Up till now, killing immortal cells also means killing healthy cells. Only high levels of toxins can do the job, like chemotherapy. Radiation exposure also kills cancer cells with the risk of healthy cell DNA damage. The race is on to find individual products for cancer gene variants that act only on those mutations that affect cell lifespan and uncontrolled division. We still have a long way to go.
The HeLa Cell Line
The HeLa cell line has been used in tens of thousands of studies, some more important than others. Cells were even sent to space to look at the effects of zero gravity. HeLa cells used for cosmetic ingredient testing have helped to achieve huge profits for cosmetic companies. More importantly, they are still used to look at the results of different genetic variants of our DNA, treat viruses, develop and test new medicines, help us to understand how COVID-19 infects human cells, and bring us closer toward a cure for cancer.

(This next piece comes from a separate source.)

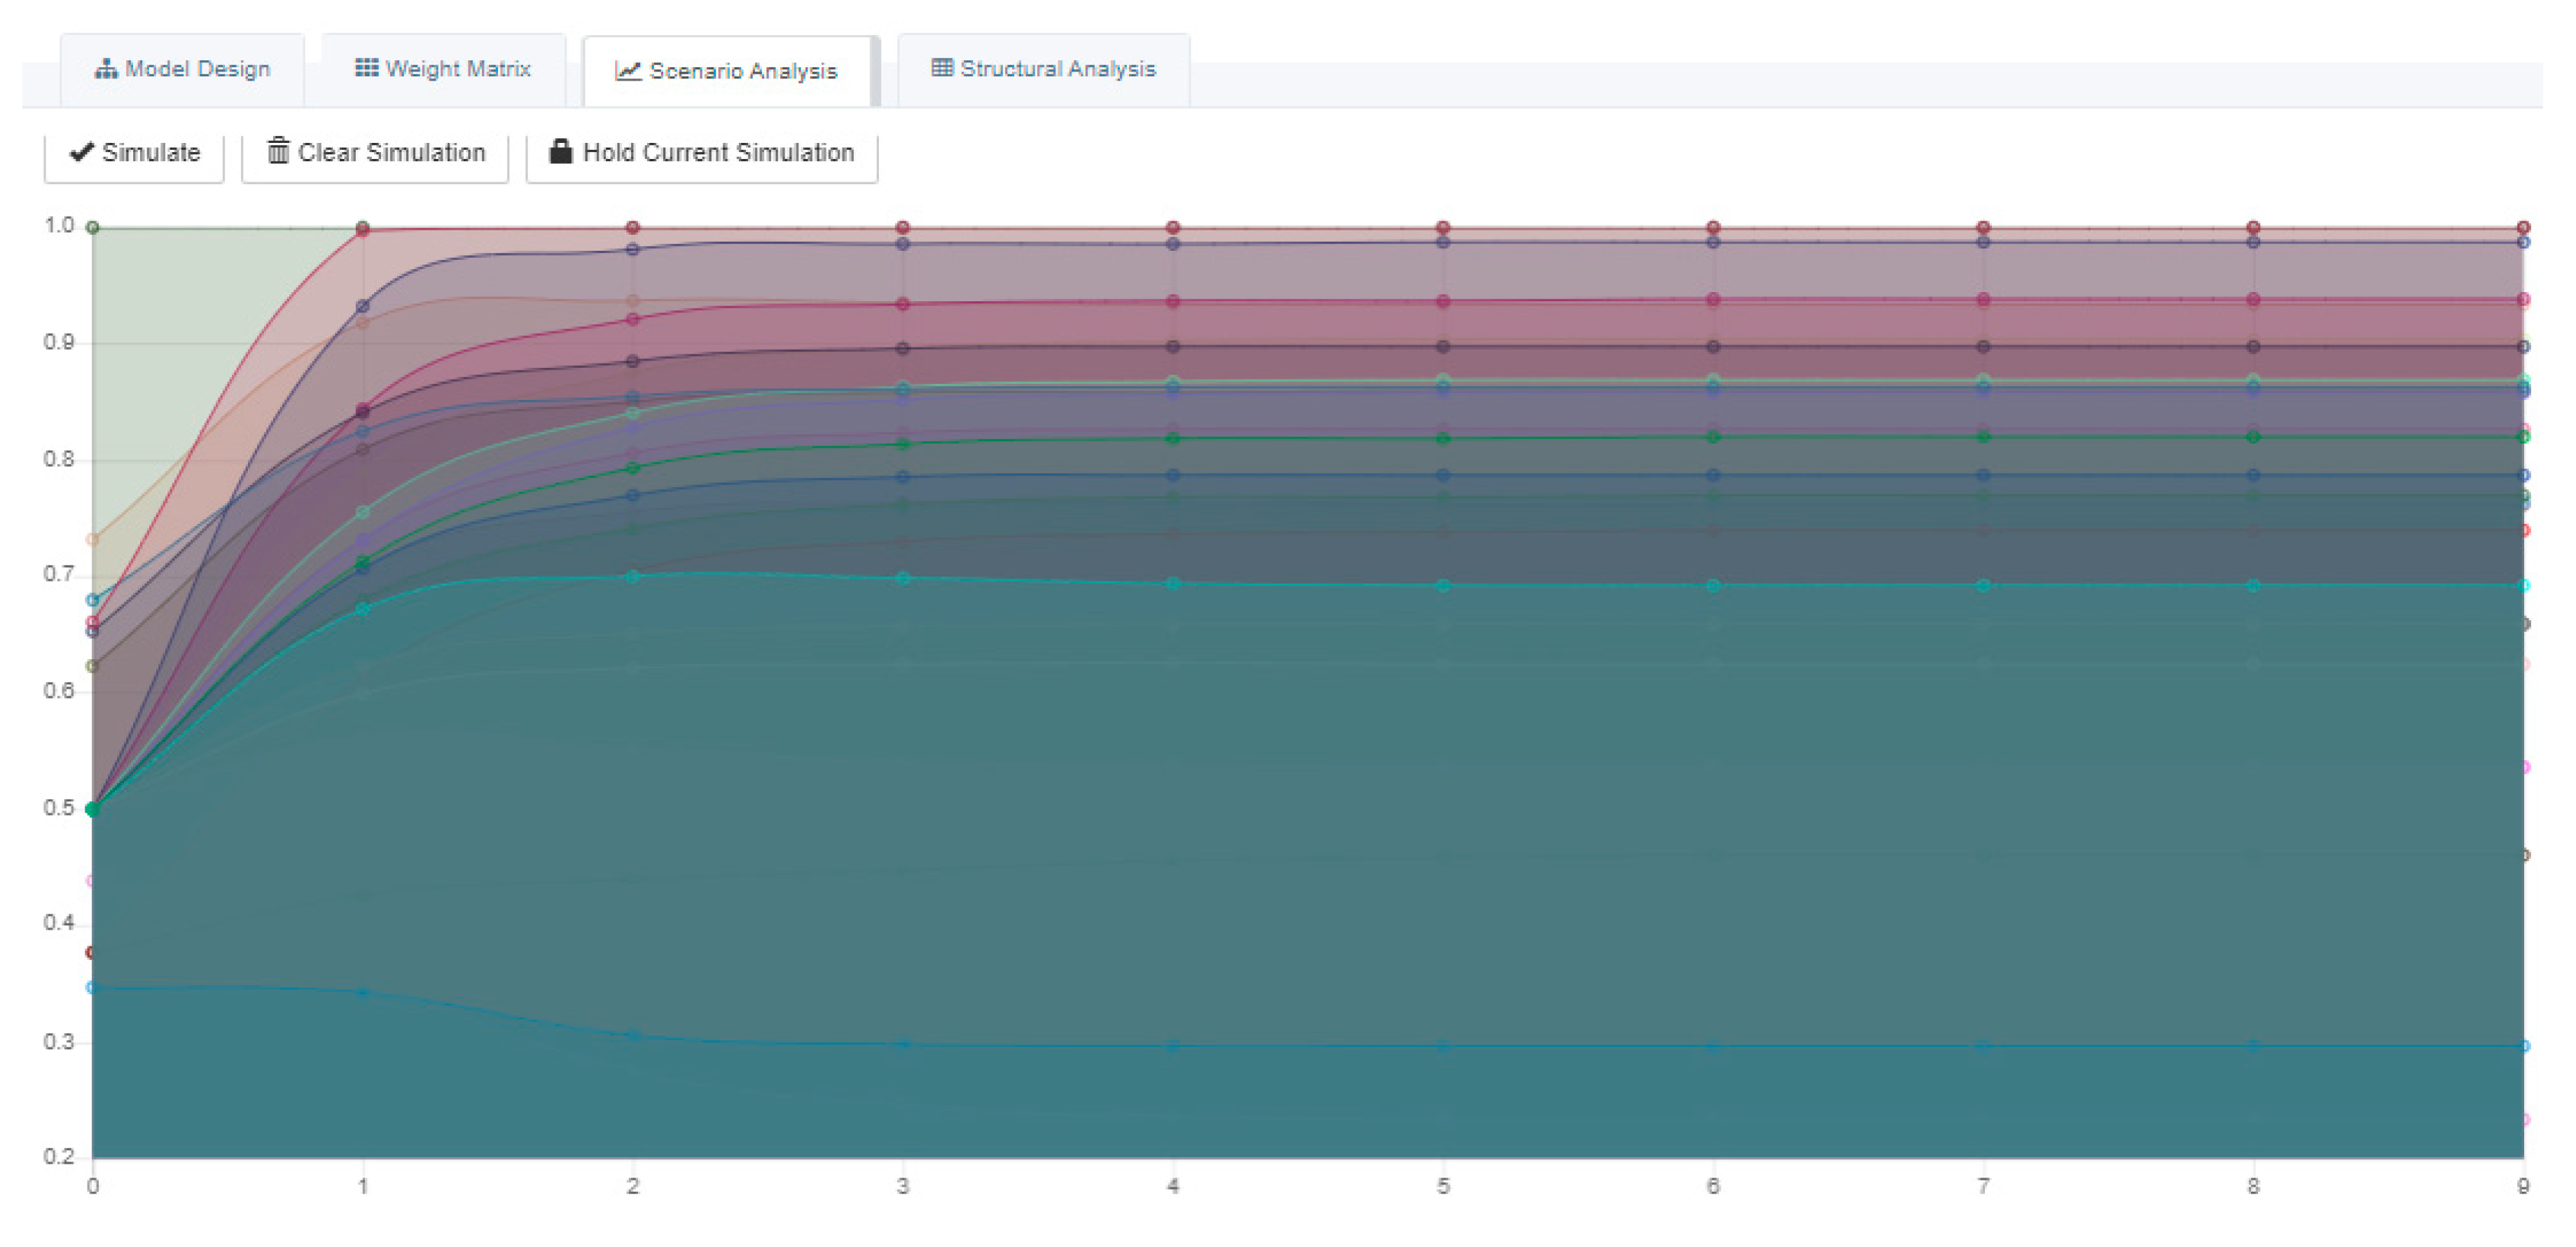Select green data point at 1.0 on step 0
The height and width of the screenshot is (1247, 2576).
point(93,228)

HeLa cells versus normal cells features the following anomalies:
- HeLa cells contain between 76 to 80 chromosomes rather than 46. This is the result of the human papillomavirus that eventually killed Henrietta Lacks. Most viruses insert their own DNA into infected cells. This DNA produces a protein that stops DNA repair mechanisms.
- HeLa cells – and any ‘natural’ or artificial immortal cell – divide continuously and do not die if nourished.
- While most cancer cells do not grow at a quicker rate than normal cells, this is not true of HeLa cells. Henrietta had a particularly aggressive cancer type and also suffered from syphilis that compromised her immune system. This has made her cells extremely helpful in the laboratory as they proliferate so quickly.
Henrietta Lacks – HeLa
Henrietta Lacks was a poor African-American woman living at a time of severe racial inequality. When she could no longer ignore her abdominal pain, she had to travel to find a doctor willing to diagnose and treat her. This doctor was Dr. Howard Jones. To stage her cancer he carried out a biopsy.
However, without her knowledge, some of this tissue was given to a cancer researcher called Dr. George Gey. At the time, growing cells out of the body was a hit-and-miss affair. Gey found that Henrietta’s cancer cells proliferated outside of the womb at a rate no one had seen before. Gey continued to grow her cells in the laboratory even after her death a few, short months later. She was thirty-one years old.
Not only did Henrietta’s children, grandchildren, and great-grandchildren know nothing about this, they did not realize that Henrietta’s genome had been sequenced and made public. Only in 2013 did the National Institute of Health agree to release Henrietta’s genome sequence on an application basis only. Those who receive permission are obliged to include an acknowledgment of her family’s consent. At the same time, it was also ruled that naturally occurring genes can not be registered as patents. Although companies using HeLa cells in their research have profited from the results, no member of Henrietta Lacks’ family has received financial compensation.
HeLa cells represent two great strides in the field of scientific research. The building of cell lines that help to fight diseases like that which ended Henrietta’s life, and the change in the law that gives any US citizen (or European citizen) full rights over their body, from tissue to cell.